WHAT TO WORK ON: Copy word for word the part of the news item about ending the death penalty in Ghana that starts with the words "After the mission" and ends after the words "the African continent.".

┌─ SELECTION

DEATH PENALTY: SECOND HANDS OFF CAIN MISSION TO GHANA FOR ABOLITION
March 3, 2011: Radical Parliamentarian Matteo Mecacci is today in Accra to participate in the National Constitutional Conference. The conference is a crucial chapter in the process started one year ago by the Constitutional Revision Commission, which was created by the President of the Republic in order to amend Ghana's 1992 Constitution.
After the mission by Radical Parliamentarians Marco Perduca and Elisabetta Zamparutti to Ghana in December, the commitment by Hands off Cain and the Transnational and Transparty Non Violent Radical Party continues. Its goal is to achieve a moratorium on executions and abolish the death penalty in the African continent.
As well as the 12 principal themes in the orders of the day, the Conference will examine the theme of human rights and, in particular, whether to keep or remove the death penalty from of the new Consitution. On this topic, Matteo Mecacci, as a member of the Board of Directors of Hands Off Cain and as Speaker of the OSCE on Human Rights, Democracy and Humantiarian Issues, was invited to give reasons for abolition and to report on the positive evolution towards ending the death penalty around the world.

└─
┌─ SOURCE MATERIAL

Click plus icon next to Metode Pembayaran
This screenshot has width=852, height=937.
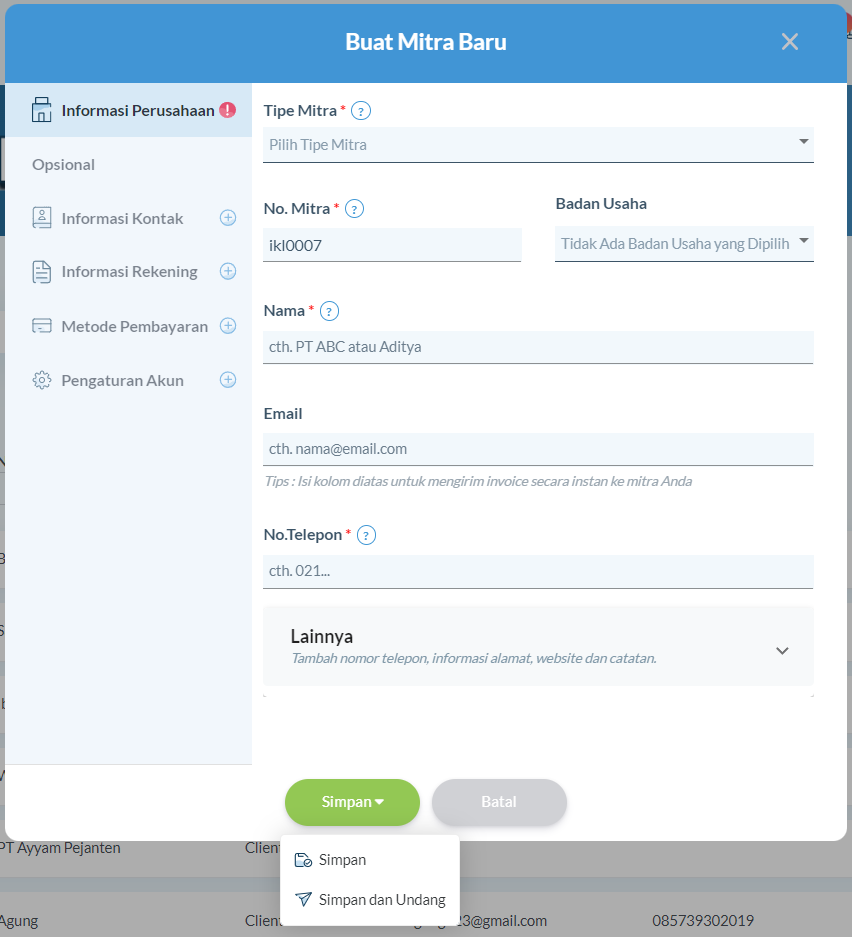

└─

REPLY TO THE EXERCISE:
After the mission by Radical Parliamentarians Marco Perduca and Elisabetta Zamparutti to Ghana in December, the commitment by Hands off Cain and the Transnational and Transparty Non Violent Radical Party continues. Its goal is to achieve a moratorium on executions and abolish the death penalty in the African continent.